Legitimate Issues With the Game: The control scheme is indeed very rigid, although this is very much intentional. More importantly, it's visually very stark. This is a game made of interchangeable white rooms grey hallways.
Why I Like It Anyway: The appeal of P.N.03 can be explained in one simple sentence. It's a Clover game. Of course, this only explains everything when one understands exactly what that means. Clover Studio was the name given to a little semi-autonomous development house they set up with the most creative people they had on hand at the time (most notably Shinji Mikami, Hideki Kamiya, and Atsushi Inaba), most notably responsible for the Resident Evil games, and Devil May Cry. Their goal was, in large part to create what became known in many circles as The Capcom 5- five original games for the Gamecube, to offset Capcom's general status as a sequel-factory.
Strictly speaking, the only real common thread between The Capcom 5 besides the platform and publisher was that Shinji Mikami played an active role in the creation of all of them. Shinji Mikami in fact has had a hand in nearly every notable game to come out of Capcom since the mid-90s which didn't have Mega Man or Street Fighter in the name, and I could easily sit here and write an entire article on just his personal influence on the industry, but this won't be it. In any case, the five games in question were P.N.03, Viewtiful Joe, Dead Phoenix (which never saw release), Resident Evil 4 (whose inclusion in the list I personally consider a bit of a cheat), and Killer7.

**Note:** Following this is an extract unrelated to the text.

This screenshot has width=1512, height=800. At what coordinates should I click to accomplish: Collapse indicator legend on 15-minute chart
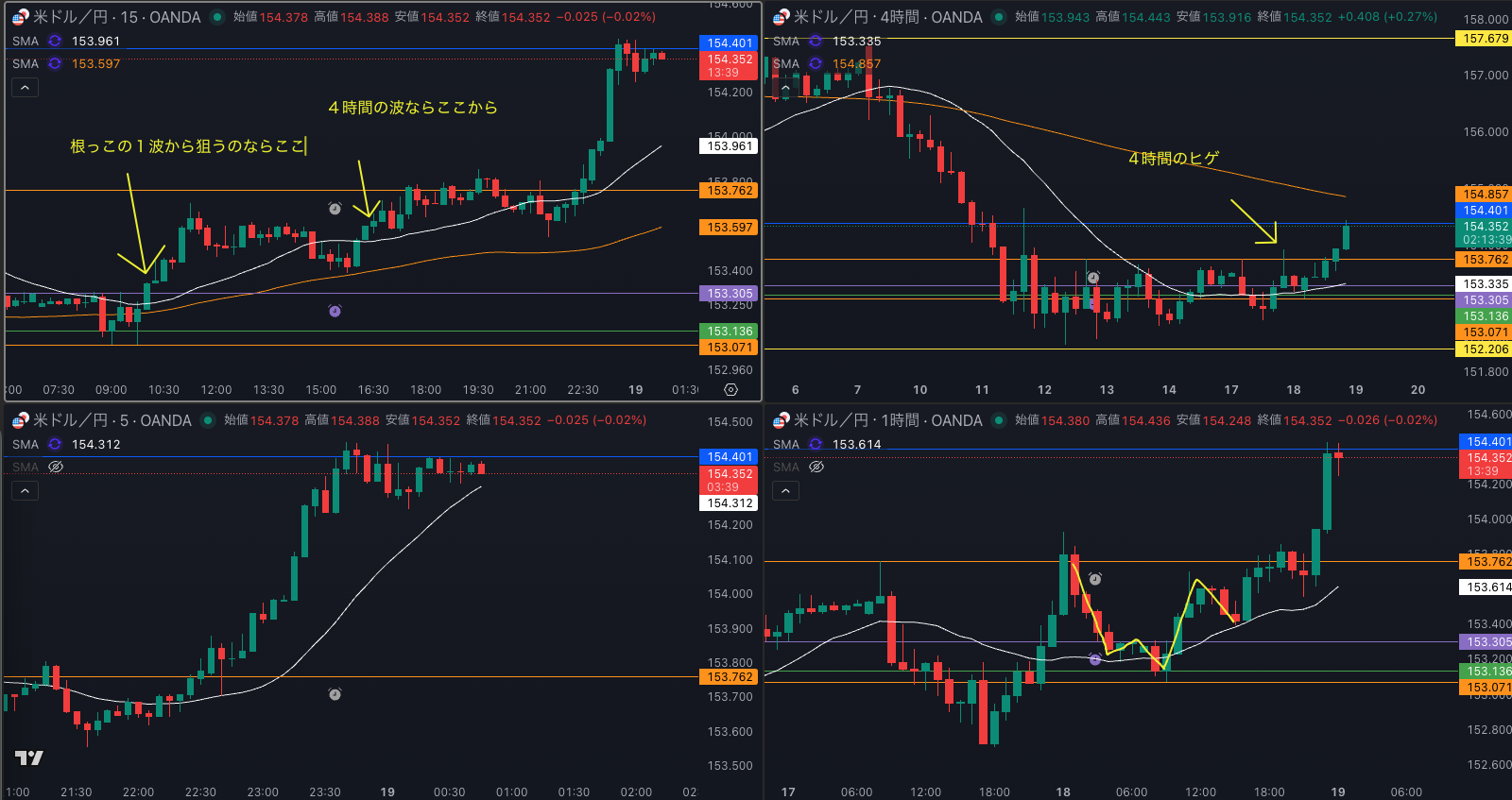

Essentially, the Clover formula, which has its roots in Devil May Cry, is to make a nice solid action game, with a major emphasis on sink or swim pattern recognition, and earning points to spend on upgrades between levels by playing in a sufficiently stylish and skillful manner. Within that general frame of mind, they have created a fairly remarkable variety of games, from the shockingly oldschool side scrolling brawler Viewtiful Joe, to the rather remarkable Zelda-like Okami. The purest form of the idea however is on full display in P.N.03.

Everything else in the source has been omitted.